- **WHAT YOU WILL DO**:
If a line contains "Open the Alert Center", it is the last one to write out; begin with the first line of the records and copy each exactly.
────────
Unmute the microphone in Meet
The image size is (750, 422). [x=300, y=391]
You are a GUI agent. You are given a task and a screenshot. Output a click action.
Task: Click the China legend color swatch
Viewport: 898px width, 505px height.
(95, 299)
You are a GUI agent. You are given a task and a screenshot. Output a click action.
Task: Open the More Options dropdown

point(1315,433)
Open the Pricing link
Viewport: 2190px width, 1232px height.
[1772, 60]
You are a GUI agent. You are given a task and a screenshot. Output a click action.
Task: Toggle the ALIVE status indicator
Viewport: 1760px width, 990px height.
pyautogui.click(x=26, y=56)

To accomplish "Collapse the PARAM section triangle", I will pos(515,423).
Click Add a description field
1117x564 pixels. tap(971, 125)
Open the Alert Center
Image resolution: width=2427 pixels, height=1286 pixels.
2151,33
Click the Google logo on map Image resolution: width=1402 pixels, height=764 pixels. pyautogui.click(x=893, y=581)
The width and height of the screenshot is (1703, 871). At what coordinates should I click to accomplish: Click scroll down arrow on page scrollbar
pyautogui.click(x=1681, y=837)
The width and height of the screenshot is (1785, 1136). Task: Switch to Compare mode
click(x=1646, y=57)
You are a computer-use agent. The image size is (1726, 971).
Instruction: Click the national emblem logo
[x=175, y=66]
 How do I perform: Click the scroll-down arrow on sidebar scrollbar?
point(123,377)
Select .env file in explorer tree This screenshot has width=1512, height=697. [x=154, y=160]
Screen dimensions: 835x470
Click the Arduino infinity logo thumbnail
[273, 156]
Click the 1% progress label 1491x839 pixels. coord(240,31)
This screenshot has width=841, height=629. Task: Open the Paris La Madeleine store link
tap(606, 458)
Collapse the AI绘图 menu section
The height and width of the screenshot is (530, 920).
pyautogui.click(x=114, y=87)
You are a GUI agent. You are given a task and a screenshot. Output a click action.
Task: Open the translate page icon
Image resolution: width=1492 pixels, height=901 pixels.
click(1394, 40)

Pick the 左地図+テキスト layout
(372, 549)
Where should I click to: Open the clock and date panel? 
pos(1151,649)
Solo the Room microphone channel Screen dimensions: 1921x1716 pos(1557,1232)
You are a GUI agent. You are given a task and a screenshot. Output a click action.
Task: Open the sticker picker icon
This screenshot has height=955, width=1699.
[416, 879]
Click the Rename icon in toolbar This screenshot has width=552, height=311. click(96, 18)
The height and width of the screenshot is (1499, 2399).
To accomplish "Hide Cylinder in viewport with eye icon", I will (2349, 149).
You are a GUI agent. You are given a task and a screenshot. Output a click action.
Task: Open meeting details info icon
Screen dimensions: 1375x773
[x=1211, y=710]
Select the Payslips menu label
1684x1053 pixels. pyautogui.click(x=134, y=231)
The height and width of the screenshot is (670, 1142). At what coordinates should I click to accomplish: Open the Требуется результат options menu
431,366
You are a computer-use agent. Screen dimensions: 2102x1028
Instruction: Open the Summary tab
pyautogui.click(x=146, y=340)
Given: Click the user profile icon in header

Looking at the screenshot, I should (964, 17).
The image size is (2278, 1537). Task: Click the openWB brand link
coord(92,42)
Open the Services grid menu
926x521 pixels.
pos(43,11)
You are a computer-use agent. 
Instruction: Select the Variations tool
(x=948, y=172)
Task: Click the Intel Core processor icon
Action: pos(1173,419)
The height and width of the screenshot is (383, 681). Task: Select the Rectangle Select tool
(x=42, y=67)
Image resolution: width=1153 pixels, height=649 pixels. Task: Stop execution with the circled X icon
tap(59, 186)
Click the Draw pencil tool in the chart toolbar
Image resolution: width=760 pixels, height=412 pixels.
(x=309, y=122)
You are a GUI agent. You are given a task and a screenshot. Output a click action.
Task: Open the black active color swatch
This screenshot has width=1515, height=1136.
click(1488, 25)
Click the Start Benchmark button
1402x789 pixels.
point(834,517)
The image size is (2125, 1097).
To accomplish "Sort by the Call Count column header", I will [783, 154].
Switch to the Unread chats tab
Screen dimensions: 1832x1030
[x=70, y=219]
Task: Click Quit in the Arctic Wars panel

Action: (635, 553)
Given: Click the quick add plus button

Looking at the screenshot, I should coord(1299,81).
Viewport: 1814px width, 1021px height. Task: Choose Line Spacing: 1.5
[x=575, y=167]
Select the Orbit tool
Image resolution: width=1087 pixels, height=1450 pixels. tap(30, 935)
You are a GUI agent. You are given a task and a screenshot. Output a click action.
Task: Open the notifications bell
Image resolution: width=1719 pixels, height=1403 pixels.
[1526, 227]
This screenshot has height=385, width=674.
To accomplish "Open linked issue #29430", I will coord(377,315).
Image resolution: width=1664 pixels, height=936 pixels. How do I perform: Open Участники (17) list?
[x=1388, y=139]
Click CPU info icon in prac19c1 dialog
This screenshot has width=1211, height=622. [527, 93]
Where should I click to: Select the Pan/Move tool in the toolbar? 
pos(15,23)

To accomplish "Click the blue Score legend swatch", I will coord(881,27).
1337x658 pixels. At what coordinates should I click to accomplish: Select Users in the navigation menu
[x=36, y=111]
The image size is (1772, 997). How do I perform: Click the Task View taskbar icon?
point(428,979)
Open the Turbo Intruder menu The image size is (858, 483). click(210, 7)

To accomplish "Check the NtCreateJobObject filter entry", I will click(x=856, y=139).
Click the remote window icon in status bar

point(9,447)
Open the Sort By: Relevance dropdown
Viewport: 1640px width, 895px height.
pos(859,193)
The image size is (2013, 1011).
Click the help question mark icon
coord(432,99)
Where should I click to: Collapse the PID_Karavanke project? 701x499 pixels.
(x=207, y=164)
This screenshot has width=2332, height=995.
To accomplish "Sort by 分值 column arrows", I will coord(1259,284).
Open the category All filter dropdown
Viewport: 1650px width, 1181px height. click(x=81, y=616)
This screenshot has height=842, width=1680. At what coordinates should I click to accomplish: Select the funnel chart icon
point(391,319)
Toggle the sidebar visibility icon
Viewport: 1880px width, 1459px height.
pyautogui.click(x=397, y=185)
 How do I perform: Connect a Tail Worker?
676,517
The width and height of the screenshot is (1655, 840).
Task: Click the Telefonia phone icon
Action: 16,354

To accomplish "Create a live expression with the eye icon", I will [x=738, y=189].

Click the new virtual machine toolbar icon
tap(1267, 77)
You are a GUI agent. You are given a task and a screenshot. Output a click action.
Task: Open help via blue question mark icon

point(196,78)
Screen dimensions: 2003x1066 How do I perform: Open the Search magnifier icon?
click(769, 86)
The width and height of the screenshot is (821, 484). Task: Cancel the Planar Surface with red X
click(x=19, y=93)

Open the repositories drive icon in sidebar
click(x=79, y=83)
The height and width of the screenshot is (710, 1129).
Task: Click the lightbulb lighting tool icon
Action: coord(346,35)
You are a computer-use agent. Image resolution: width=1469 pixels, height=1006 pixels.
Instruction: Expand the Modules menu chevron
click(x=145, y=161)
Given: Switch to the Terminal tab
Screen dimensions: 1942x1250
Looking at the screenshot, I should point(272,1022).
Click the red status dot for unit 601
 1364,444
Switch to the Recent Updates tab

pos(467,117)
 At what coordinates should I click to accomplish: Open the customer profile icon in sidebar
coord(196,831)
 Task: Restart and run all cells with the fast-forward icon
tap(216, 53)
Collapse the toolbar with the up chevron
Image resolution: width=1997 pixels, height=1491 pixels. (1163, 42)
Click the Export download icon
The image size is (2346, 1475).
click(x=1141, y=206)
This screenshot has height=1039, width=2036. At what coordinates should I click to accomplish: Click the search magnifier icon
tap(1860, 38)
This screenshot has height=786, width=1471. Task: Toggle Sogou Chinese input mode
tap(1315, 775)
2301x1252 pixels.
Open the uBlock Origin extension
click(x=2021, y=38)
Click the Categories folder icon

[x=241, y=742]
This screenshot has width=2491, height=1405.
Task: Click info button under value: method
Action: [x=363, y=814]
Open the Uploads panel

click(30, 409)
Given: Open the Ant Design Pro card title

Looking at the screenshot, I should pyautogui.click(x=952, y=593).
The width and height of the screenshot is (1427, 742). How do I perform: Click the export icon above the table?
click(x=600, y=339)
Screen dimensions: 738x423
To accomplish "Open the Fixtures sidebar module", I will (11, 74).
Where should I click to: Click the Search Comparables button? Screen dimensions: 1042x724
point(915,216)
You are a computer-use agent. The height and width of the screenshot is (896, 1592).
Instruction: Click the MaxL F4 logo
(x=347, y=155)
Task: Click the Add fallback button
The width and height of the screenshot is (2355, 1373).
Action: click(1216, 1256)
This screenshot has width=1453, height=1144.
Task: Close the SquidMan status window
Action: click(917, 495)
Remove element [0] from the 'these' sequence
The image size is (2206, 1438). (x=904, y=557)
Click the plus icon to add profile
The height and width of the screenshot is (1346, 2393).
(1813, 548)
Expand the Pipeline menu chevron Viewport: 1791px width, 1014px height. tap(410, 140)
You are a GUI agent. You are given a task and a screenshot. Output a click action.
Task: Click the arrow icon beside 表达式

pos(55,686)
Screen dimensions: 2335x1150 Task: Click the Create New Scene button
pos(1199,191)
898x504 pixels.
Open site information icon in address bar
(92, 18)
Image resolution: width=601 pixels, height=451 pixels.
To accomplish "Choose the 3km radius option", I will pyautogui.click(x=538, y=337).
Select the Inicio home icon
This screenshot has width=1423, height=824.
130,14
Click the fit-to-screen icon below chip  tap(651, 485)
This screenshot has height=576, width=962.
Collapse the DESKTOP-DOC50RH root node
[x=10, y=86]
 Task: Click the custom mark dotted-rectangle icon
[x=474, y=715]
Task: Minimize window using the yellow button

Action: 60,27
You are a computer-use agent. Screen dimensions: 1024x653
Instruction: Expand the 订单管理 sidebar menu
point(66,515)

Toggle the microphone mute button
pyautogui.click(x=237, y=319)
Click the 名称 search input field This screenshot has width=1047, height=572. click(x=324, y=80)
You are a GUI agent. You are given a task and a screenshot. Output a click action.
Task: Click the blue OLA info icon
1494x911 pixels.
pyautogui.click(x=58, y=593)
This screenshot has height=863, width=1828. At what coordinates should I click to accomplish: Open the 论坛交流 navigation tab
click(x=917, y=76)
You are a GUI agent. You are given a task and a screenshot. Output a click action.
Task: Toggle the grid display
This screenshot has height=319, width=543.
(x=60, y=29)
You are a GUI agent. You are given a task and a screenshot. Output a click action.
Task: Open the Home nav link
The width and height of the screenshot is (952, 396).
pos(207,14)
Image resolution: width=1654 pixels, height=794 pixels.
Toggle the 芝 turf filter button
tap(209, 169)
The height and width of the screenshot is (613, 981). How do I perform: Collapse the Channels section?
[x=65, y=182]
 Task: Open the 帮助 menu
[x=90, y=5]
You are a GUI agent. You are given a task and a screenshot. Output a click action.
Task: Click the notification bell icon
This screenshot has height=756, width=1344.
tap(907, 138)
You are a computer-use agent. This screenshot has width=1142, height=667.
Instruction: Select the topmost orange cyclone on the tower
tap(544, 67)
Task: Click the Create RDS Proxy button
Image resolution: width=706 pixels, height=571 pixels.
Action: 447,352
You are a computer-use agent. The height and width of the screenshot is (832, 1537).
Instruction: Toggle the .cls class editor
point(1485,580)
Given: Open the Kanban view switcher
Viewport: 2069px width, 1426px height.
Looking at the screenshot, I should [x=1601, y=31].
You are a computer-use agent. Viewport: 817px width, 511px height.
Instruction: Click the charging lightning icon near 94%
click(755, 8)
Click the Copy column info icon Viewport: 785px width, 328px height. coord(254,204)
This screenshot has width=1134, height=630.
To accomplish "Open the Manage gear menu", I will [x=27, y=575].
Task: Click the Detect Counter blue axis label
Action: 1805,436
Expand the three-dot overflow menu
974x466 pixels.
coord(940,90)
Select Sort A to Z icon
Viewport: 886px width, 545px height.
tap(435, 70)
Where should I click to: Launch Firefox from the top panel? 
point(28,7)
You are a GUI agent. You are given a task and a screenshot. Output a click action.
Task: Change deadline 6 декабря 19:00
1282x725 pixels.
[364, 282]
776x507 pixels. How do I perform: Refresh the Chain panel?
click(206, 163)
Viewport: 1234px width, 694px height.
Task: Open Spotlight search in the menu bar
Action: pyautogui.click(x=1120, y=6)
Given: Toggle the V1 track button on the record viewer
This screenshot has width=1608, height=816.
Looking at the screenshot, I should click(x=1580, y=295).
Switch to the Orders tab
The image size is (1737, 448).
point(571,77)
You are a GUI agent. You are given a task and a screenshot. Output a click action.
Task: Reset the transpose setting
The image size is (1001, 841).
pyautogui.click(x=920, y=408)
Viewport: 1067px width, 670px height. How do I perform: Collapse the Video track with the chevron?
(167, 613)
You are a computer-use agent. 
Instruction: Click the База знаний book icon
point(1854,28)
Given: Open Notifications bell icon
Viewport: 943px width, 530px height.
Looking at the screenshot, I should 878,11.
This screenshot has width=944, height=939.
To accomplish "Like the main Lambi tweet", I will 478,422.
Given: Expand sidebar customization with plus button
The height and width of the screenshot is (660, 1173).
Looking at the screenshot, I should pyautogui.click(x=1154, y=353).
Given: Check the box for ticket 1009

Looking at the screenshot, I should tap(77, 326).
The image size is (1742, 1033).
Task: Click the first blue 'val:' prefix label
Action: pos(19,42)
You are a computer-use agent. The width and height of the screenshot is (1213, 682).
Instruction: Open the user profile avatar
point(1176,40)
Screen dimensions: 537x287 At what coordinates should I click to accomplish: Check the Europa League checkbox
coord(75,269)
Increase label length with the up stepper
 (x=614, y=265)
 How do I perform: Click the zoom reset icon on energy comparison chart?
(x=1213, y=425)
────────
- **ANSWER SECTION**:
Unmute the microphone in Meet
The image size is (750, 422). [x=300, y=391]
You are a GUI agent. You are given a task and a screenshot. Output a click action.
Task: Click the China legend color swatch
Viewport: 898px width, 505px height.
(95, 299)
You are a GUI agent. You are given a task and a screenshot. Output a click action.
Task: Open the More Options dropdown

point(1315,433)
Open the Pricing link
Viewport: 2190px width, 1232px height.
[1772, 60]
You are a GUI agent. You are given a task and a screenshot. Output a click action.
Task: Toggle the ALIVE status indicator
Viewport: 1760px width, 990px height.
pyautogui.click(x=26, y=56)

To accomplish "Collapse the PARAM section triangle", I will pos(515,423).
Click Add a description field
1117x564 pixels. tap(971, 125)
Open the Alert Center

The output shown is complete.